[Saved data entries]
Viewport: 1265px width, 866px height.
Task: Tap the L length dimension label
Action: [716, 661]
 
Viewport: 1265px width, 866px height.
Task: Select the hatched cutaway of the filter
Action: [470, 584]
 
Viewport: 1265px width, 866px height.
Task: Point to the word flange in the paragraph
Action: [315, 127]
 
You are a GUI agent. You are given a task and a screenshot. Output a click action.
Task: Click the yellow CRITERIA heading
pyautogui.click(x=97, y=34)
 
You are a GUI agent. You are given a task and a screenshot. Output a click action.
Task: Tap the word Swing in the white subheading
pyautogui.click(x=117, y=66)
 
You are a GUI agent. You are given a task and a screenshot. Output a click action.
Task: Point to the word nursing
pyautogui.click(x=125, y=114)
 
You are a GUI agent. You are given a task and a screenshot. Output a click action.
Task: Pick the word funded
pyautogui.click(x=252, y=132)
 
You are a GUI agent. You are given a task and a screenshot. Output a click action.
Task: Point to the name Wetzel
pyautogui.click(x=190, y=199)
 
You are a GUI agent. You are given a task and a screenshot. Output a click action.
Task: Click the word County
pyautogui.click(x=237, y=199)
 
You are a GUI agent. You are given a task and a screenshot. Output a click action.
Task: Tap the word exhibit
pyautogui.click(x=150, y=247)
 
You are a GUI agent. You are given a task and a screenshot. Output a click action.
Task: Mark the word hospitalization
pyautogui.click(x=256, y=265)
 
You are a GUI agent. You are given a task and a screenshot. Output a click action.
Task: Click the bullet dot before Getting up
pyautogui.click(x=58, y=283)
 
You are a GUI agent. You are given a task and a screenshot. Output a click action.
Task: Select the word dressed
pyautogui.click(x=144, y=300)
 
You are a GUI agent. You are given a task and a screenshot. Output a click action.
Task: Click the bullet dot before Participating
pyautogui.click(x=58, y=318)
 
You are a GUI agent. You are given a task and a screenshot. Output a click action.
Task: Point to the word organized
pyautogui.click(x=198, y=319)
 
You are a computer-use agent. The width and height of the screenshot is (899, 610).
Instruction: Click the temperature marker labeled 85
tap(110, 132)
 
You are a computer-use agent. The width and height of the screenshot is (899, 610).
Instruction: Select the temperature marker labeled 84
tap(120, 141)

WHAT THE EXERCISE ASKS
Return each line of the records above that contains the word "labeled".

RESULT
Instruction: Click the temperature marker labeled 85
Instruction: Select the temperature marker labeled 84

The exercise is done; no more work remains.